En per wanneer zullen we dit ervaren? Dat is zeer onzeker en juist dat knaagt, wakkert het ongeduld aan en doet een beroep op onze zelfbeheersing. Daardoor wordt menigeen burgerlijk ongehoorzaam en worden, al is het maar voor even, alle opgelegde beperkingen aan de laars gelapt. 

En hoe zullen we het leven hervatten? Daar spelen gemeenten een grote rol in. Ze denken natuurlijk al na over welke mogelijkheden er zijn en welke instrumenten kunnen worden ingezet om de herstart goed te laten verlopen. Hier ligt een kans om het echt anders te doen.

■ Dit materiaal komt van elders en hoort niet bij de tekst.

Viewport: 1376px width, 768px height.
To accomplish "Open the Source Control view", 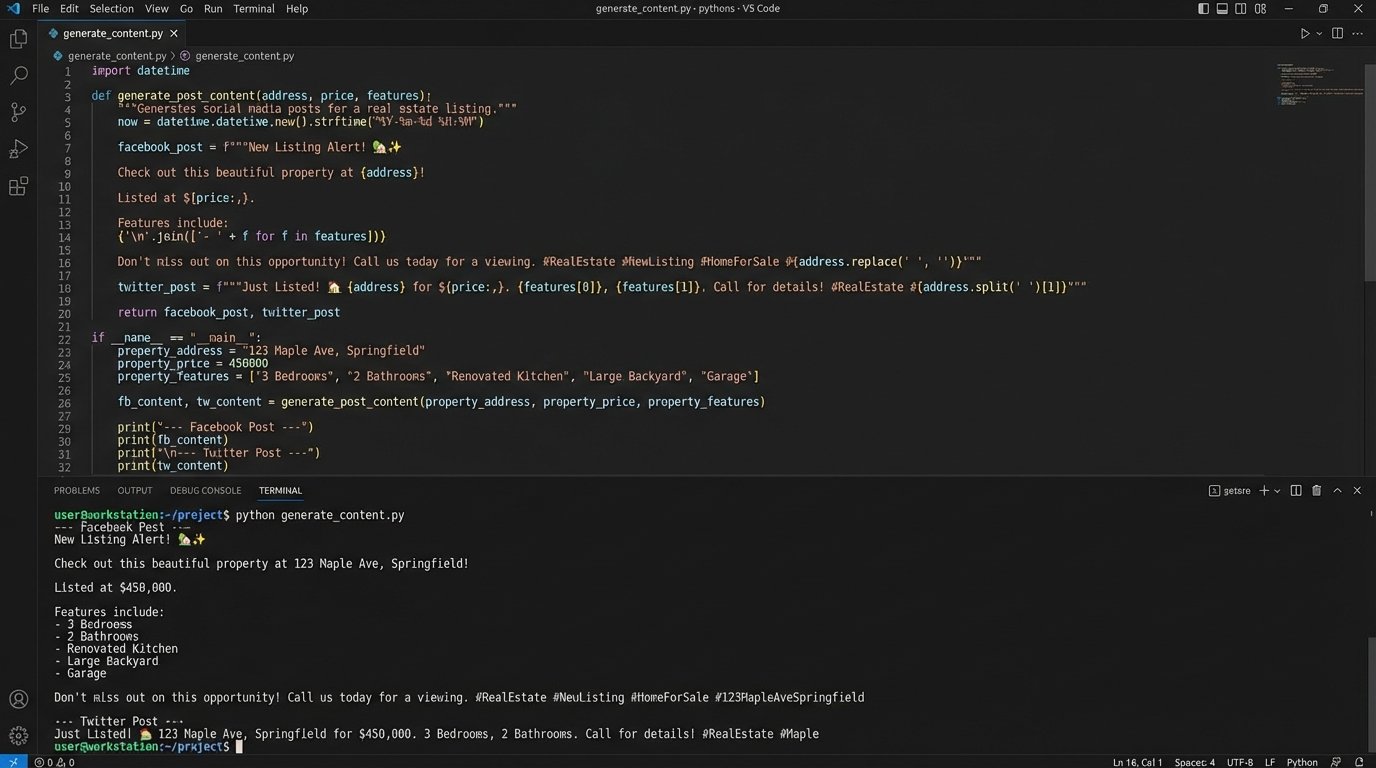I will coord(18,111).
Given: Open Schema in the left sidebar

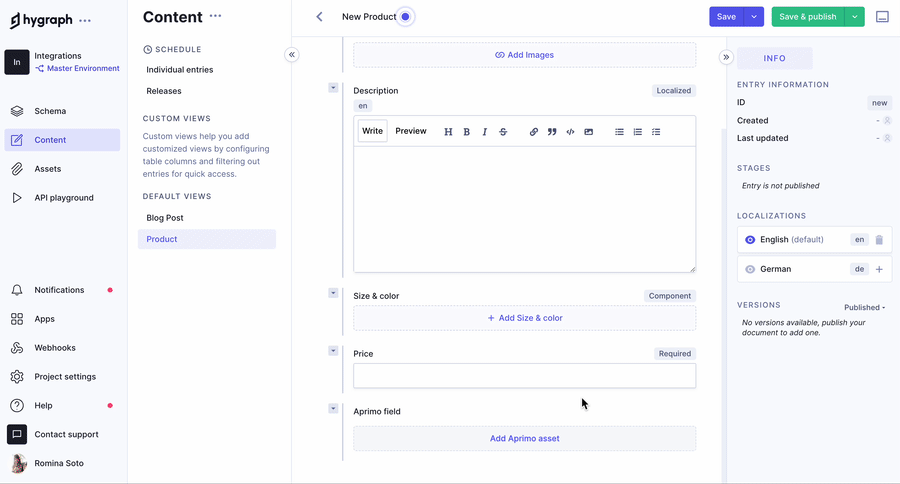Looking at the screenshot, I should pyautogui.click(x=50, y=111).
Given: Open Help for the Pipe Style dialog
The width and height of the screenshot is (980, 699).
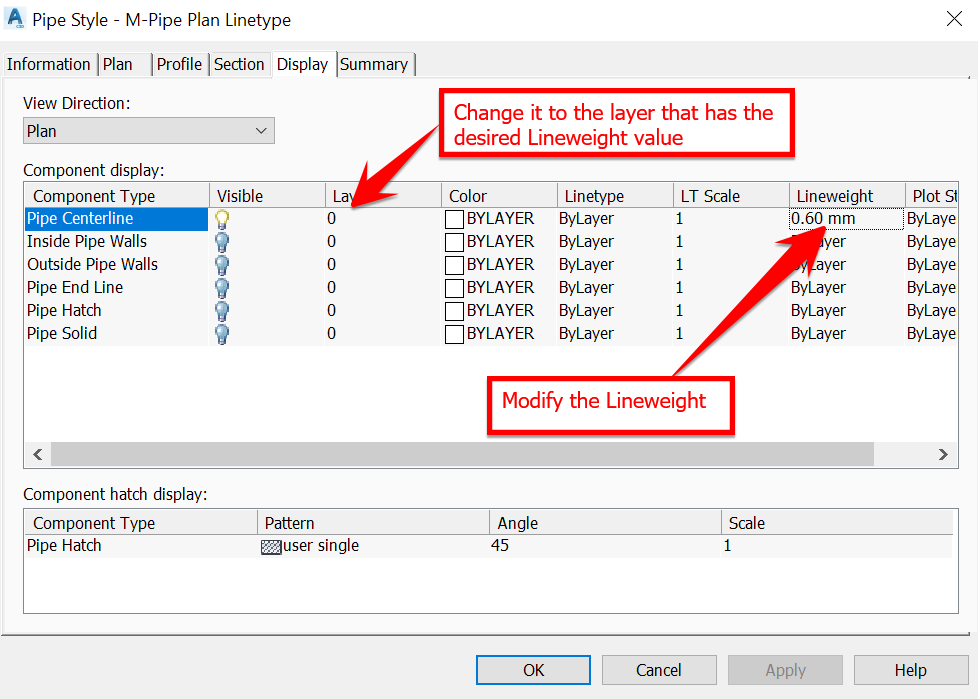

Dat zal ook wel moeten want als we naar een ‘anderhalve-meter samenleving’ gaan, en dat zal in het begin van de ‘Open-up’ zeker het geval zijn, ligt er wel de vraag voor hoe dit fysiek en organisatorisch in te richten om de stad leefbaar te houden. Dan wachten vele vragen op even zo vele antwoorden. Dat kan bijvoorbeeld gaan om vragen als:

  • Hoe richten we de openbare ruimte in?
  • Hoe kennen we subsidies en steun toe?
  • Hoe kunnen we helpen om de verdienmodellen van winkeliers rendabel te maken?
  • Hoe gaan we om met besluitvorming?

Dat zijn nog maar een paar vragen maar ze stellen de gemeentes al voor een fikse uitdaging.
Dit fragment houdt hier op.